Your task is to transcribe, word for word, the line containing "Where should I click to: Clear" and all lines that follow it to the end of the entries. Leave out the pictures.

Stored data entries
+---+
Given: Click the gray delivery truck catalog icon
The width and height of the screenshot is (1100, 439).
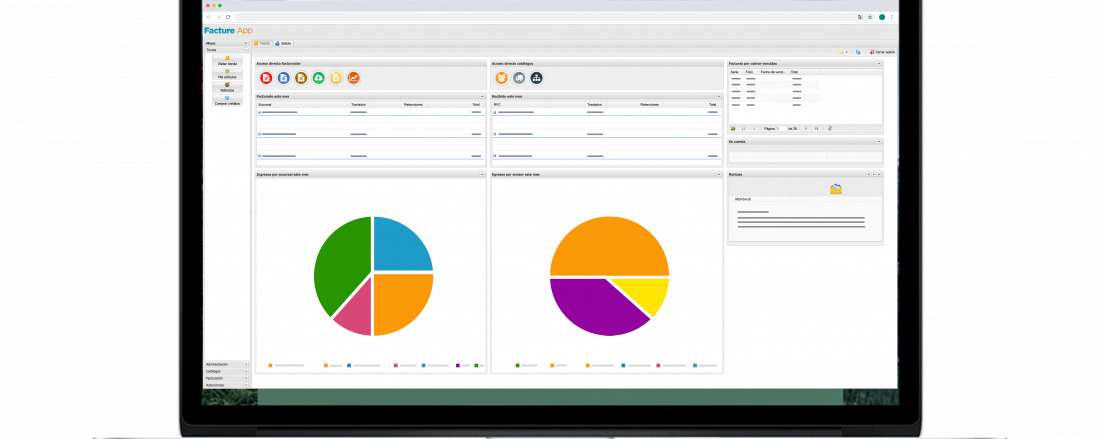Looking at the screenshot, I should pos(519,78).
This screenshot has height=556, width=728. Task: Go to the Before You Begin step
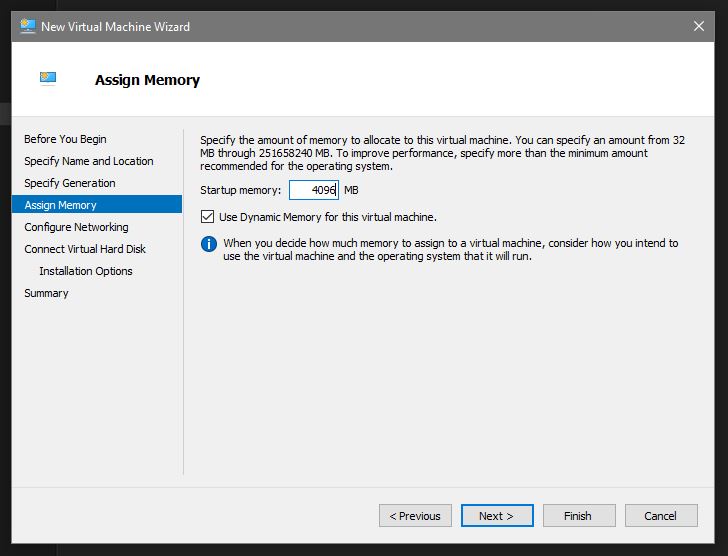click(65, 139)
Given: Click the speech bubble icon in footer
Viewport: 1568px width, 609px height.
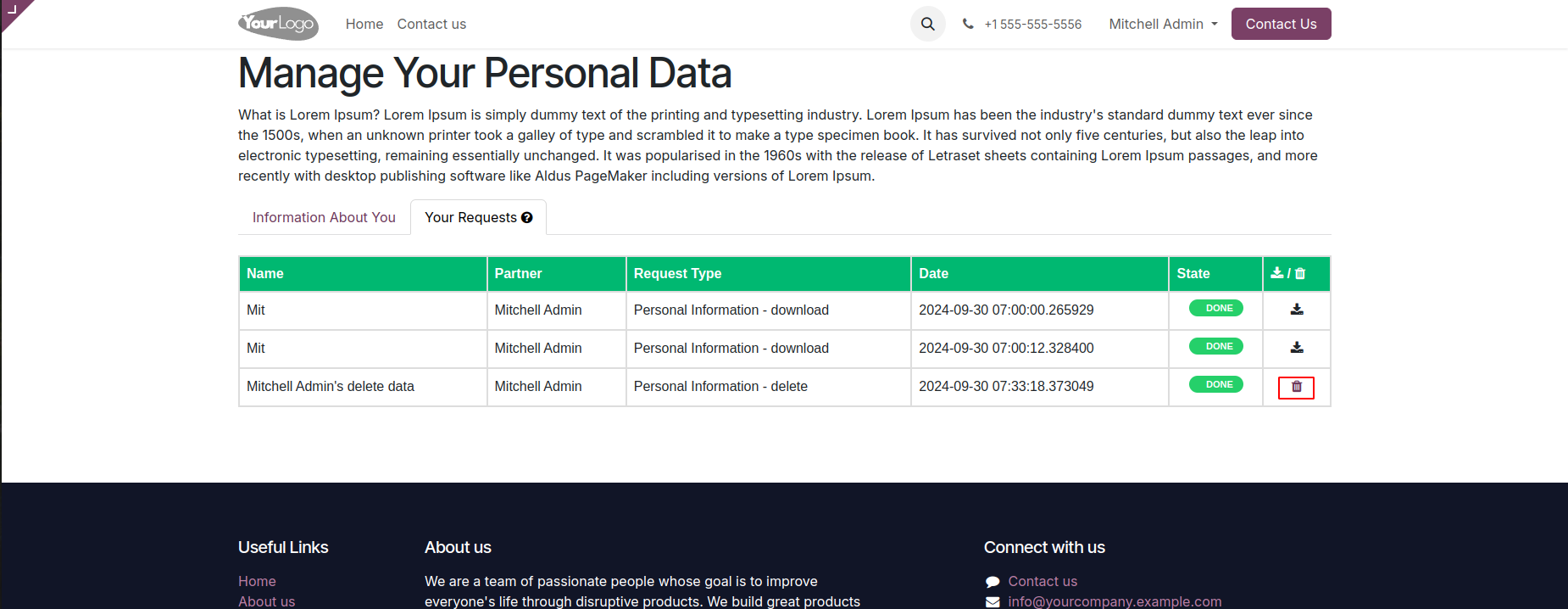Looking at the screenshot, I should coord(993,582).
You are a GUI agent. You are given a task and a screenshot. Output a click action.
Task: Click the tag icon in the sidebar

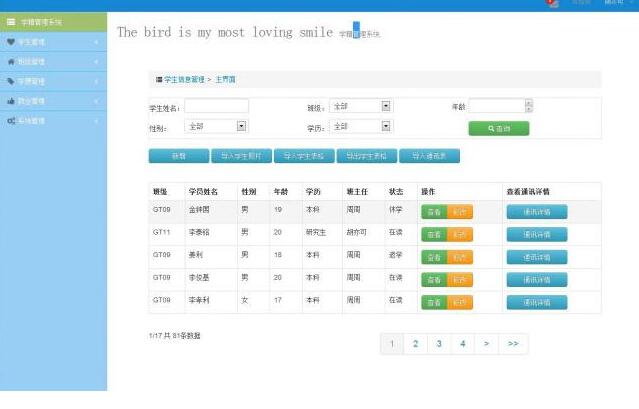tap(10, 81)
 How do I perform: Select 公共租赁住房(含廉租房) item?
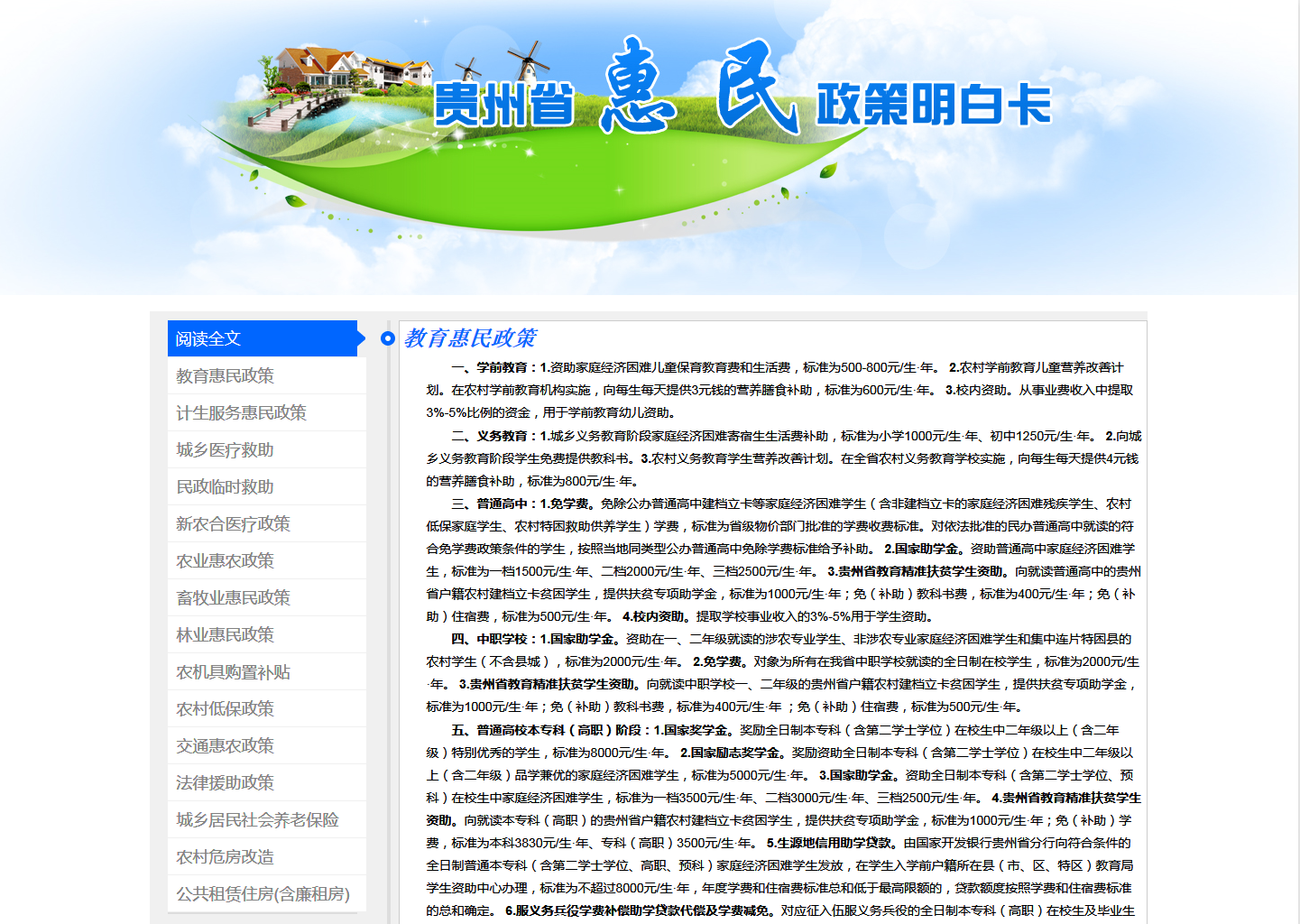pyautogui.click(x=263, y=894)
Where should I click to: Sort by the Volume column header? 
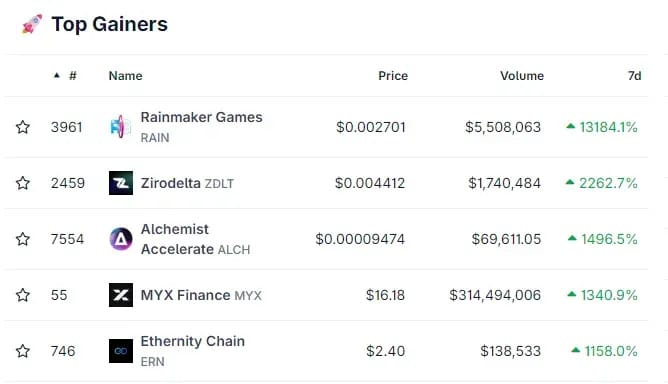(522, 76)
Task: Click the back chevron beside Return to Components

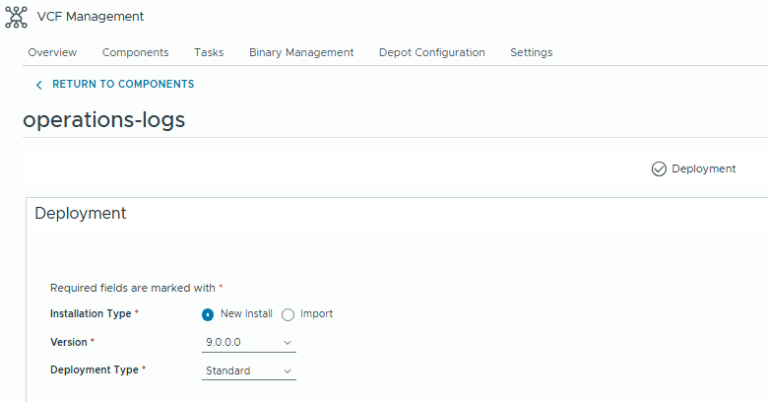Action: (x=39, y=85)
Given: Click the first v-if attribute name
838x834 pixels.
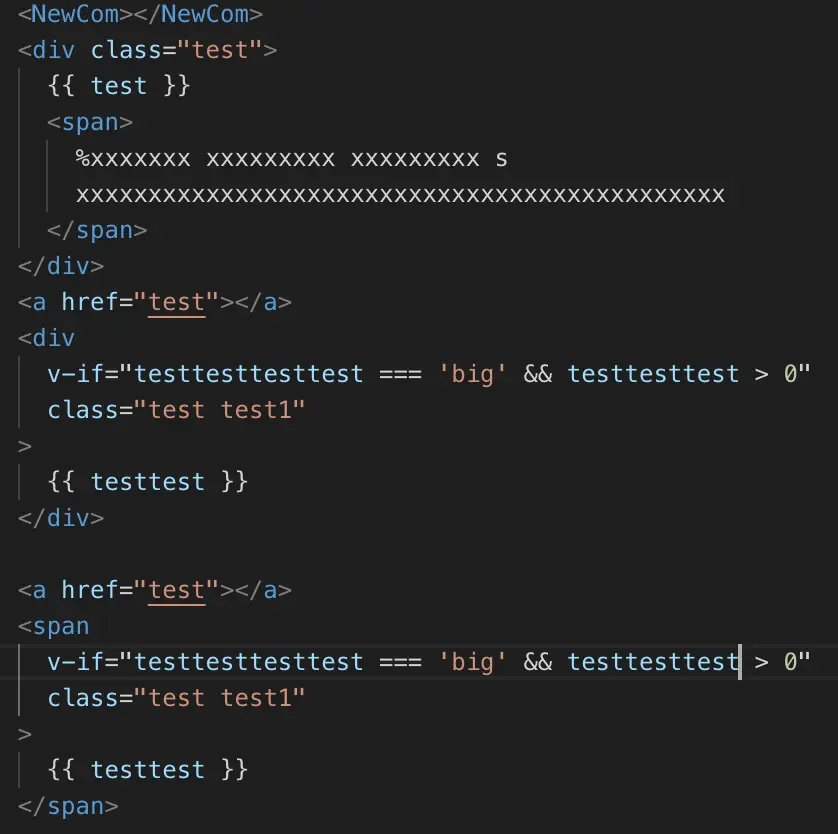Looking at the screenshot, I should [82, 374].
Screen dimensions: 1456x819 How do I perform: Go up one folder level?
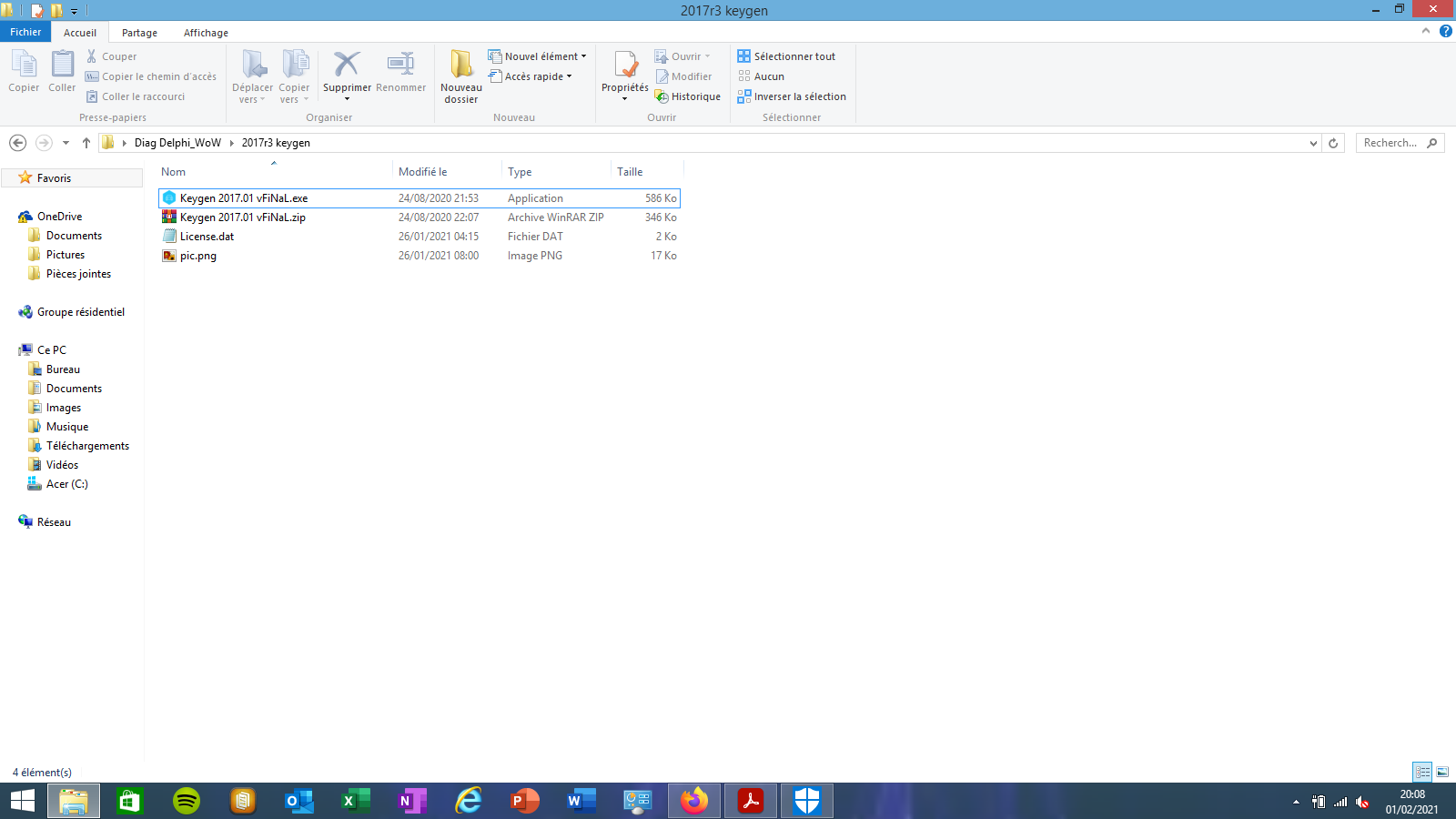point(86,143)
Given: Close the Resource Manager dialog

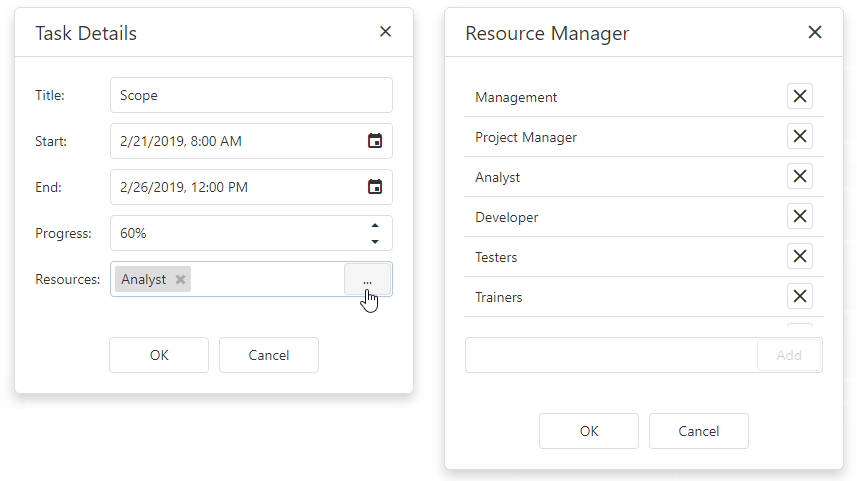Looking at the screenshot, I should pyautogui.click(x=814, y=32).
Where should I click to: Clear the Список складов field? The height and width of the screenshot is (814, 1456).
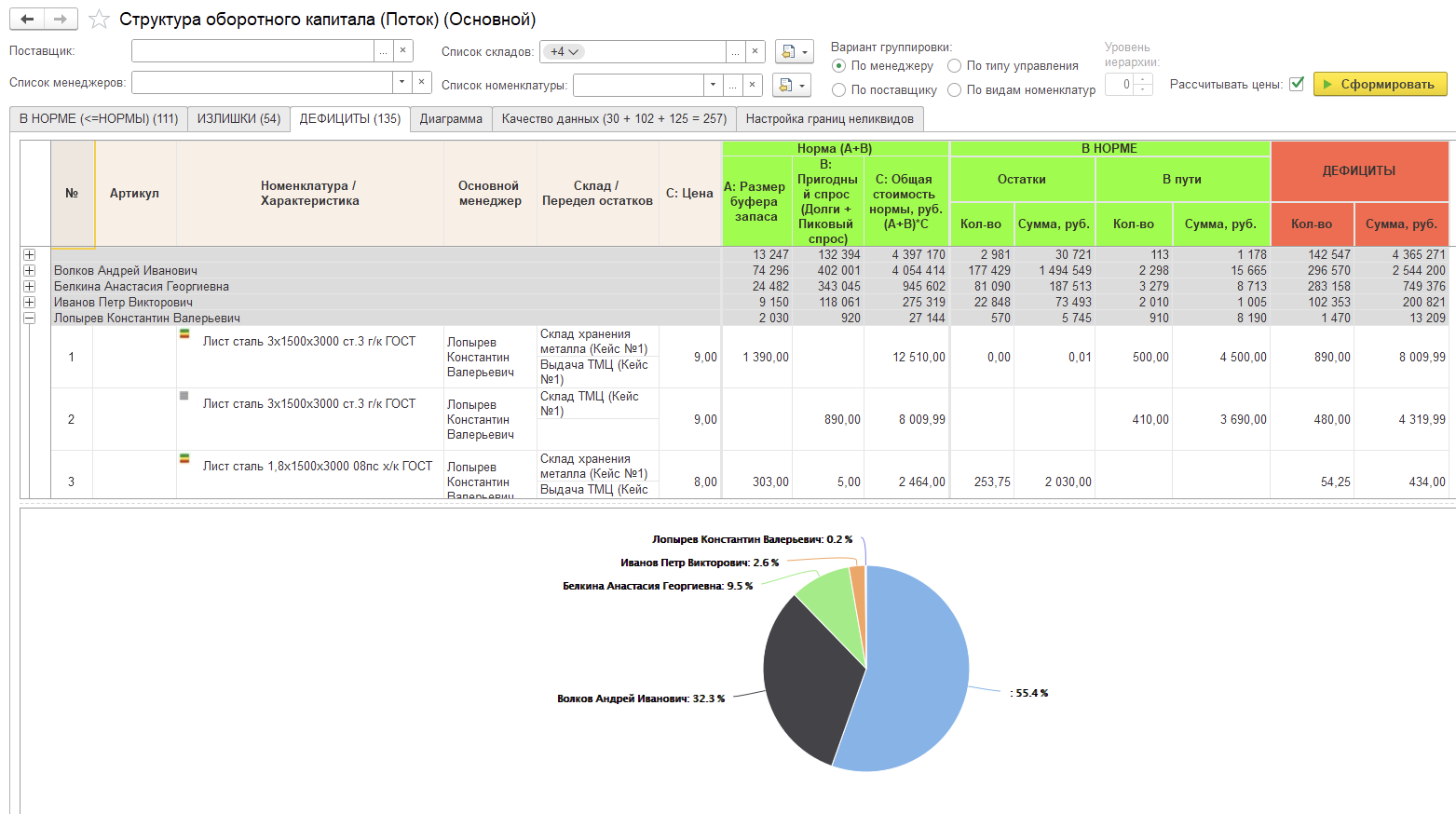tap(755, 51)
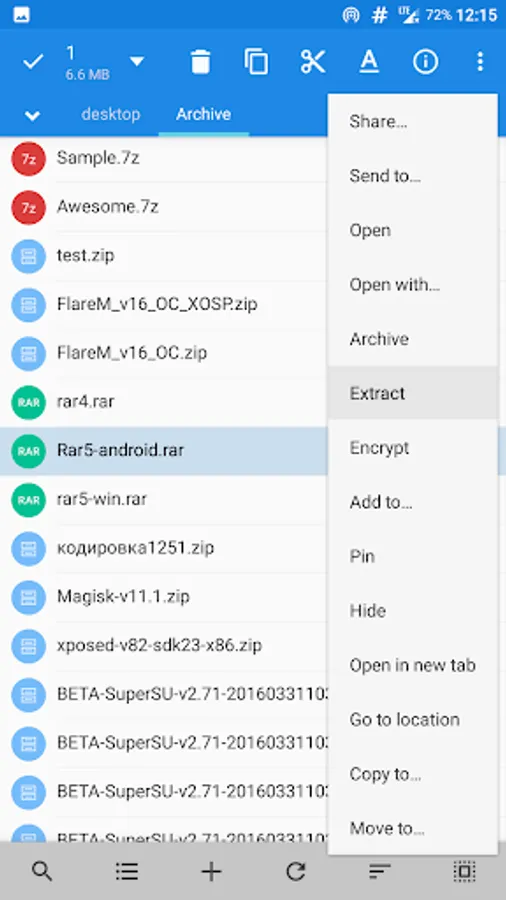
Task: Tap checkmark to finish selection
Action: [x=33, y=61]
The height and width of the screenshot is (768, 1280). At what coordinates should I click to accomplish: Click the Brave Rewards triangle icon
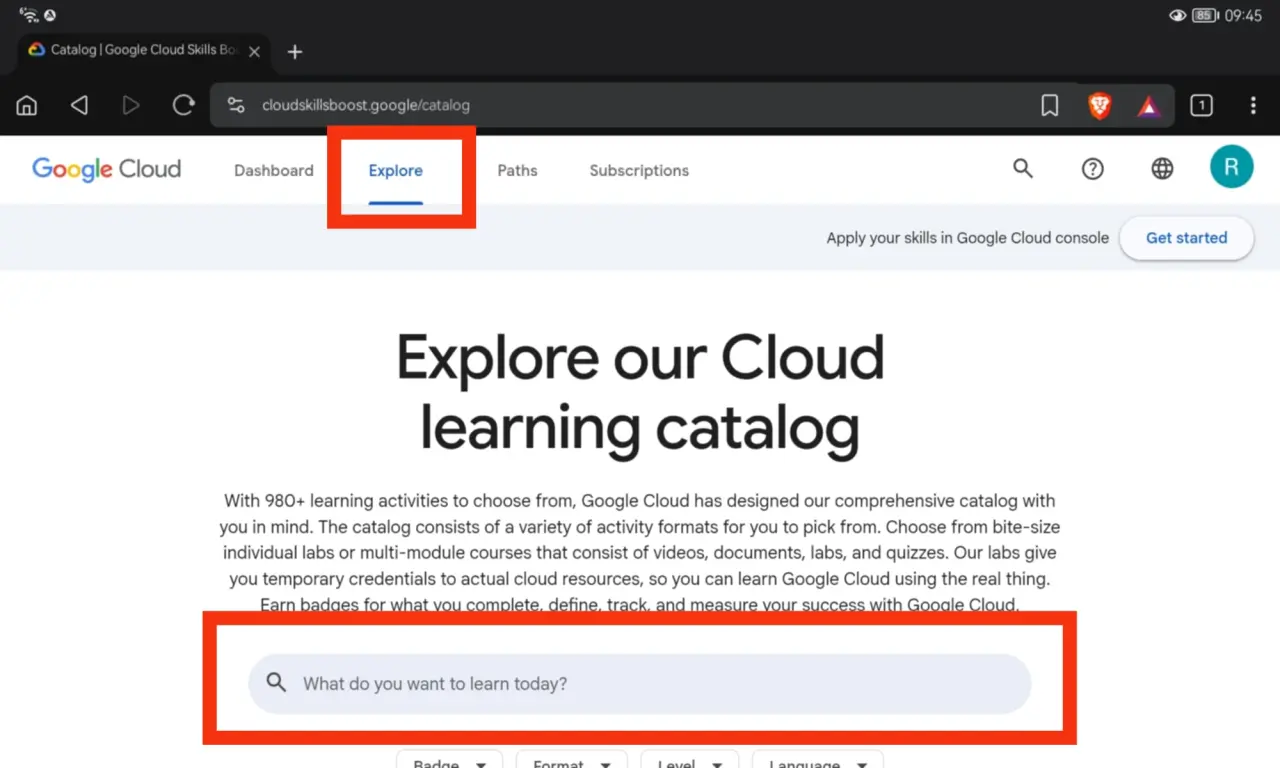pyautogui.click(x=1149, y=105)
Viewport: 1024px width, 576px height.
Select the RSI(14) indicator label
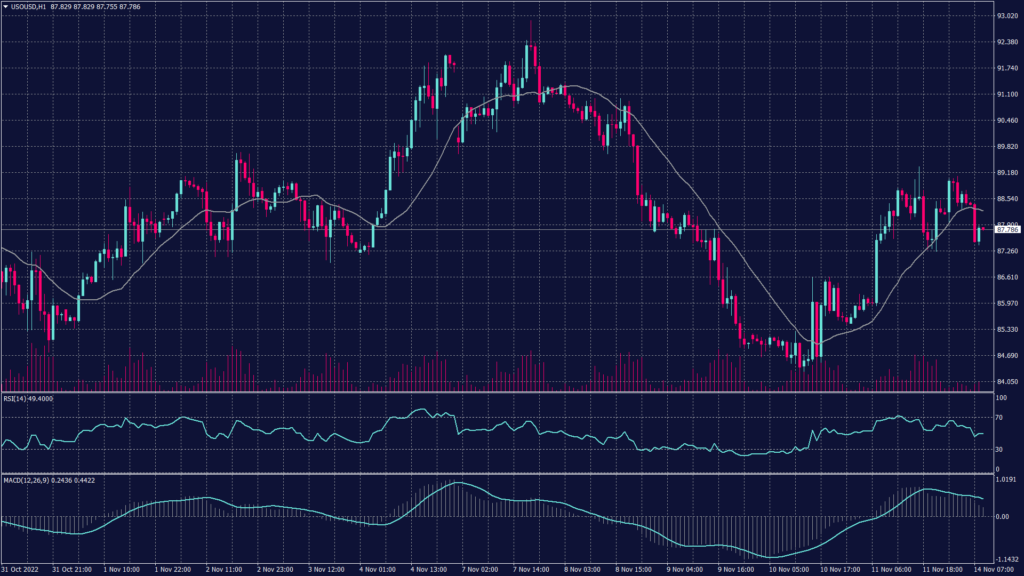26,397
+---+
■ RESULT OF THIS EXERCISE ■
Where should I click to: Clear the Список складов field? The height and width of the screenshot is (814, 1456).
tap(755, 51)
Task: Tap checkmark to finish selection
Action: [x=33, y=61]
The height and width of the screenshot is (768, 1280). At what coordinates should I click to accomplish: Click the Brave Rewards triangle icon
pyautogui.click(x=1149, y=105)
Viewport: 1024px width, 576px height.
Select the RSI(14) indicator label
26,397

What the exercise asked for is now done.